**What the task asks:** Every line below needs to be returned exactly as written.

BEGIN

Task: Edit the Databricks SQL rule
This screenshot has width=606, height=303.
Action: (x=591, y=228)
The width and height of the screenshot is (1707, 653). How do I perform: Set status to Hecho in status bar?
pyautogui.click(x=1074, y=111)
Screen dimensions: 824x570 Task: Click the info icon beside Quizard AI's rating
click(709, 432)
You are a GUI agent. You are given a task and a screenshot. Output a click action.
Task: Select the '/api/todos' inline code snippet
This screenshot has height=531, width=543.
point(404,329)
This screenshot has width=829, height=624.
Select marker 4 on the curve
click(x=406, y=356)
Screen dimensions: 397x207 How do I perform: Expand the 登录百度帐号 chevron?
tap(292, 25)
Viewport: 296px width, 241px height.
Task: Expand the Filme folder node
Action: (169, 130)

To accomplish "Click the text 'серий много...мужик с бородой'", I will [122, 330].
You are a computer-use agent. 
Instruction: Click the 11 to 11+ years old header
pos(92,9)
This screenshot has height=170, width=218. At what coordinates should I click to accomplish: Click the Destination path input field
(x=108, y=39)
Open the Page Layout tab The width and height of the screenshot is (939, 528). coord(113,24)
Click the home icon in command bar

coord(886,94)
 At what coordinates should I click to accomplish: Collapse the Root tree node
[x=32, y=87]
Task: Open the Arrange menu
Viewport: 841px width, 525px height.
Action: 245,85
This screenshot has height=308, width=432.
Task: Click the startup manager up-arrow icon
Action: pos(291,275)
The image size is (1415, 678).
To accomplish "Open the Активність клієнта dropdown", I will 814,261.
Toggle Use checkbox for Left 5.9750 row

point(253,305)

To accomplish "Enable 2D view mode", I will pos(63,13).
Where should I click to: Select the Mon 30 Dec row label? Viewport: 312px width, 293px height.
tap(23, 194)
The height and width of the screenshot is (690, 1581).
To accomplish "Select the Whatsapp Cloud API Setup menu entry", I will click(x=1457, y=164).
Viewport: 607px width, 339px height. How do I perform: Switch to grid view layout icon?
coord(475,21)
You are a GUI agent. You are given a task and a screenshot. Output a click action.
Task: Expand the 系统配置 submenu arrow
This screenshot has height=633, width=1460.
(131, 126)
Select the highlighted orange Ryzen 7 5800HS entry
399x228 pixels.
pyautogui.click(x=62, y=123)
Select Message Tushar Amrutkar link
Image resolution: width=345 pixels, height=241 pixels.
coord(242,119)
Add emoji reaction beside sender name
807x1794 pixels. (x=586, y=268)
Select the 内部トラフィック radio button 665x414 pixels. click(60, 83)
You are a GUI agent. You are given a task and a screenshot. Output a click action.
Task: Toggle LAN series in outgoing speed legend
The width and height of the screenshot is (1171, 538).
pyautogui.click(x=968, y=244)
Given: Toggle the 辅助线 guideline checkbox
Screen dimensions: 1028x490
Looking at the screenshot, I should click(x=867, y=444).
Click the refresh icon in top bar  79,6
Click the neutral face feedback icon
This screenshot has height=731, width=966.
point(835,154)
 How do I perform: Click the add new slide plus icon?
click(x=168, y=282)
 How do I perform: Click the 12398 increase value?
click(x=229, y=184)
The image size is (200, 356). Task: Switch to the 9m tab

END

**Reply to the task:**
Task: Edit the Databricks SQL rule
This screenshot has width=606, height=303.
Action: (x=591, y=228)
The width and height of the screenshot is (1707, 653). How do I perform: Set status to Hecho in status bar?
pyautogui.click(x=1074, y=111)
Screen dimensions: 824x570 Task: Click the info icon beside Quizard AI's rating
click(709, 432)
You are a GUI agent. You are given a task and a screenshot. Output a click action.
Task: Select the '/api/todos' inline code snippet
This screenshot has height=531, width=543.
point(404,329)
This screenshot has width=829, height=624.
Select marker 4 on the curve
click(x=406, y=356)
Screen dimensions: 397x207 How do I perform: Expand the 登录百度帐号 chevron?
tap(292, 25)
Viewport: 296px width, 241px height.
Task: Expand the Filme folder node
Action: (169, 130)

To accomplish "Click the text 'серий много...мужик с бородой'", I will [122, 330].
You are a computer-use agent. 
Instruction: Click the 11 to 11+ years old header
pos(92,9)
This screenshot has height=170, width=218. At what coordinates should I click to accomplish: Click the Destination path input field
(x=108, y=39)
Open the Page Layout tab The width and height of the screenshot is (939, 528). coord(113,24)
Click the home icon in command bar

coord(886,94)
 At what coordinates should I click to accomplish: Collapse the Root tree node
[x=32, y=87]
Task: Open the Arrange menu
Viewport: 841px width, 525px height.
Action: 245,85
This screenshot has height=308, width=432.
Task: Click the startup manager up-arrow icon
Action: pos(291,275)
The image size is (1415, 678).
To accomplish "Open the Активність клієнта dropdown", I will 814,261.
Toggle Use checkbox for Left 5.9750 row

point(253,305)

To accomplish "Enable 2D view mode", I will pos(63,13).
Where should I click to: Select the Mon 30 Dec row label? Viewport: 312px width, 293px height.
tap(23, 194)
The height and width of the screenshot is (690, 1581).
To accomplish "Select the Whatsapp Cloud API Setup menu entry", I will click(x=1457, y=164).
Viewport: 607px width, 339px height. How do I perform: Switch to grid view layout icon?
coord(475,21)
You are a GUI agent. You are given a task and a screenshot. Output a click action.
Task: Expand the 系统配置 submenu arrow
This screenshot has height=633, width=1460.
(131, 126)
Select the highlighted orange Ryzen 7 5800HS entry
399x228 pixels.
pyautogui.click(x=62, y=123)
Select Message Tushar Amrutkar link
Image resolution: width=345 pixels, height=241 pixels.
coord(242,119)
Add emoji reaction beside sender name
807x1794 pixels. (x=586, y=268)
Select the 内部トラフィック radio button 665x414 pixels. click(60, 83)
You are a GUI agent. You are given a task and a screenshot. Output a click action.
Task: Toggle LAN series in outgoing speed legend
The width and height of the screenshot is (1171, 538).
pyautogui.click(x=968, y=244)
Given: Toggle the 辅助线 guideline checkbox
Screen dimensions: 1028x490
Looking at the screenshot, I should click(x=867, y=444).
Click the refresh icon in top bar  79,6
Click the neutral face feedback icon
This screenshot has height=731, width=966.
point(835,154)
 How do I perform: Click the add new slide plus icon?
click(x=168, y=282)
 How do I perform: Click the 12398 increase value?
click(x=229, y=184)
The image size is (200, 356). Task: Switch to the 9m tab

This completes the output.